Hugo Chávez, in particular, has presented this movement as a continuation of the old crusade of Simon Bolivar, the“Liberator,” who two centuries ago said he intended to save Latin America from the imperialist yoke, but who in reality laid the foundations for centuries more of imperialist domination. Chávez has made a point of handing out replicas of Bolivar’s sword to Morales, Correa and Ortega during their respective inaugurations.
Sections of the Latin American left that specialize in sowing illusions in such figures have followed suit, wrapping themselves in the mantle of Bolivar and embracing the Venezuelan president’s perspective of a continent-wide “Bolivarian revolution.”
But who was Bolivar, and what was his real legacy?
Marx and the non-heroic biography of Simon BolivarIn an article written in 1858, entitled “Bolivar y Ponte”, Marx recounts the exploits of the “Liberator” during the anti-Spanish wars. This account portrays Bolivar as a falsifier, deserter, conspirator, liar, coward, looter, etc.

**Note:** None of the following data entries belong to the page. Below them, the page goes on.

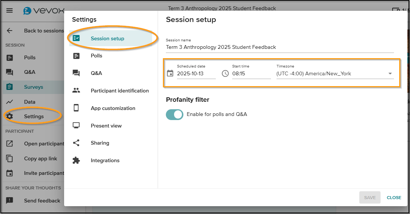Open Surveys in the left sidebar
The height and width of the screenshot is (214, 410).
34,87
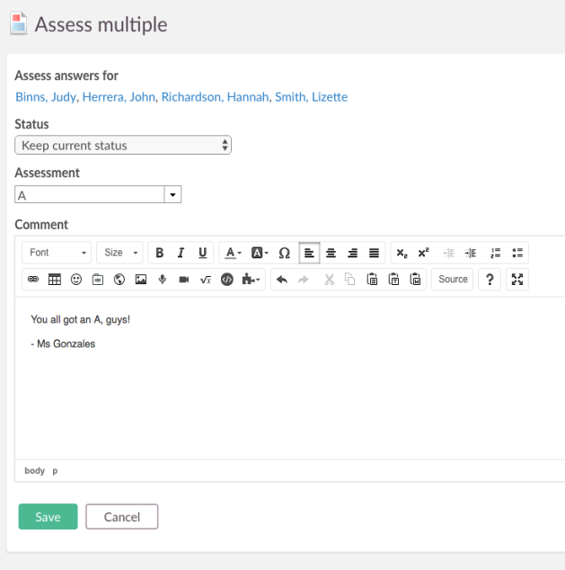Open the Font dropdown
Screen dimensions: 565x570
click(57, 254)
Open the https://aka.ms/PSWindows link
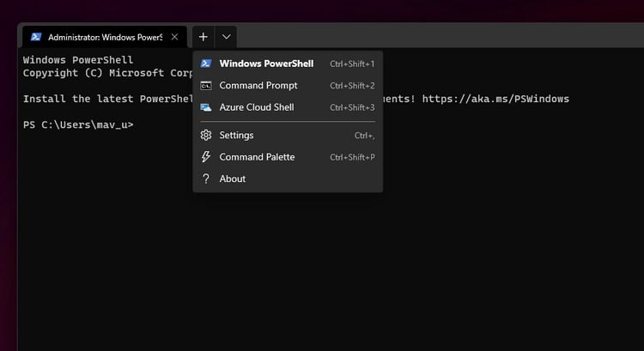 pyautogui.click(x=495, y=99)
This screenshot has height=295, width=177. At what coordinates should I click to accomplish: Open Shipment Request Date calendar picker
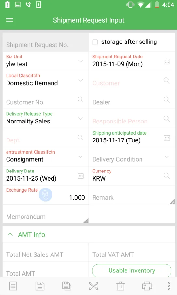[167, 61]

Marx was very clear about the class role played by Bolivar in these struggles, exposing him as a typical representative of the traditional criolla local bourgeoisie: “Bolivar y Ponte, Simon, the ‘liberator’ of Colombia, born at Caracas...was the son of one of the familias Mantuanas, which, at the time of the Spanish supremacy, constituted the creole nobility in Venezuela.”
For Marx, Bolivar, at the end of the anti-Spanish conflicts, with the victory of the nationalist armies, was transformed into a false symbol of the Latin American anti-imperialist struggle, founding the so-called “Bolivarism,” which consists basically of proclaiming the national liberation of oppressed peoples against imperialism without, in the process, altering in any fundamental sense the relations between social classes—that is, without changing the socioeconomic structures.

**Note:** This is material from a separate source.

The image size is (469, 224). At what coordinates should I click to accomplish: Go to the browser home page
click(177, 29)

From Marx’s point of view, the Hispanic-American “revolution” led by Bolivar was at best a pale imitation of the European bourgeois revolutions, never going further than the struggle for greater freedom of trade and for better conditions for exploiting Latin American workers. Marx never glorified Bolivar, simply because he never perceived in his political-military trajectory a single action that advanced the struggle for human liberty. On the contrary, Marx clearly exposed the class limitations of the so-called “Bolivarian revolution.”
The emancipation of the black slaves carried out by Bolivar, for example, was not based on a supposed humanist conscience of the “hero,” but rather on the fear instilled within the criolla bourgeoisie of a possible popular revolution, after independence, against the native ruling class itself. To avoid such a popular revolt, Bolivar invented the somewhat original solution that was signed in the hand of the “Liberator” himself in a letter addressed to his principal general, Santander, on April 20, 1820.
In this letter, Bolivar explains that the freedom granted to blacks who enlisted in the national army was linked not to the necessity of augmenting the ranks of the army, but was rather directly driven by a desire to diminish their own “dangerous” number, or, in other words, the threat of a “Haitianization” of the revolution throughout the continent. The recruitment of blacks into the ranks of his army was aimed at killing them off in battle.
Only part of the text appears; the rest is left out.